Task to complete:
Look for "agent" in every line of the listing. Copy the lines that have it.

● ● ● ●

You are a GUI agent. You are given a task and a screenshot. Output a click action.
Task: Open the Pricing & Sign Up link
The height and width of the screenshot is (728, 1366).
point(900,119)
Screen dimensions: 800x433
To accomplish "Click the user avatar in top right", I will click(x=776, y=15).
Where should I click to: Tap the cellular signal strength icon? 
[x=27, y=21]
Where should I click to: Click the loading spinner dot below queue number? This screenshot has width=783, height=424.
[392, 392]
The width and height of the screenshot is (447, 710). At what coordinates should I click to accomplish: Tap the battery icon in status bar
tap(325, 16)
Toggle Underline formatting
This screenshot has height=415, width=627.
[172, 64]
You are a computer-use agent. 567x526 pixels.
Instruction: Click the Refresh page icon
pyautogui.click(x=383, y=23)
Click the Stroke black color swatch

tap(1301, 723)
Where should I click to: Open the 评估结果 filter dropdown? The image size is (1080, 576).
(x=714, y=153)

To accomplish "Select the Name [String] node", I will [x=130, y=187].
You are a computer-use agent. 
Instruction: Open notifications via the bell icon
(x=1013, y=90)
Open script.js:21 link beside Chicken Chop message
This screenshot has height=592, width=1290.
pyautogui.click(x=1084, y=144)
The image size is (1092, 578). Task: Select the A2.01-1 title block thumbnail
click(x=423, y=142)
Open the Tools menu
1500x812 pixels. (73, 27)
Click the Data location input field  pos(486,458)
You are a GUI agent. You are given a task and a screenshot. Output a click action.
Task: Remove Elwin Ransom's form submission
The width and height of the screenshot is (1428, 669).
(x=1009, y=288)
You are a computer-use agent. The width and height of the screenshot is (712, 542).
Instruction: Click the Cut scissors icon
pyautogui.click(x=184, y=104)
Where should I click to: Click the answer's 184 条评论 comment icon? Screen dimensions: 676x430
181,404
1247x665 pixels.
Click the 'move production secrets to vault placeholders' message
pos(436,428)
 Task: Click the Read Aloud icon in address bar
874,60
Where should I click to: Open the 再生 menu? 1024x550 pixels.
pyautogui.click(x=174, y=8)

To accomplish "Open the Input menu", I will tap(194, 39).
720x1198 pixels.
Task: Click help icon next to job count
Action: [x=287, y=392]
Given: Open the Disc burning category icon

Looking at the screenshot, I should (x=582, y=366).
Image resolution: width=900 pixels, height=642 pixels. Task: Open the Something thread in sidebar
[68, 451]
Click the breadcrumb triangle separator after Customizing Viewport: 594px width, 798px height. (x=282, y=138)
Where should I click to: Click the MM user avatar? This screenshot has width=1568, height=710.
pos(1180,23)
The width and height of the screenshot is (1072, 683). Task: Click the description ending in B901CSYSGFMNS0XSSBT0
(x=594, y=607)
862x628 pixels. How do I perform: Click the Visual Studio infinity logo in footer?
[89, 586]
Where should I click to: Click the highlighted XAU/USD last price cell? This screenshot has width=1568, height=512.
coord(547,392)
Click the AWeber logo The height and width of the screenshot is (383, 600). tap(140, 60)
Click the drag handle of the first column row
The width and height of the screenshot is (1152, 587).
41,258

● ● ● ●

Exercise response:
You are a GUI agent. You are given a task and a screenshot. Output a click action.
You are a computer-use agent. 567x526 pixels.
You are a computer-use agent. 
You are a GUI agent. You are given a task and a screenshot. Output a click action.
You are a computer-use agent. The width and height of the screenshot is (712, 542).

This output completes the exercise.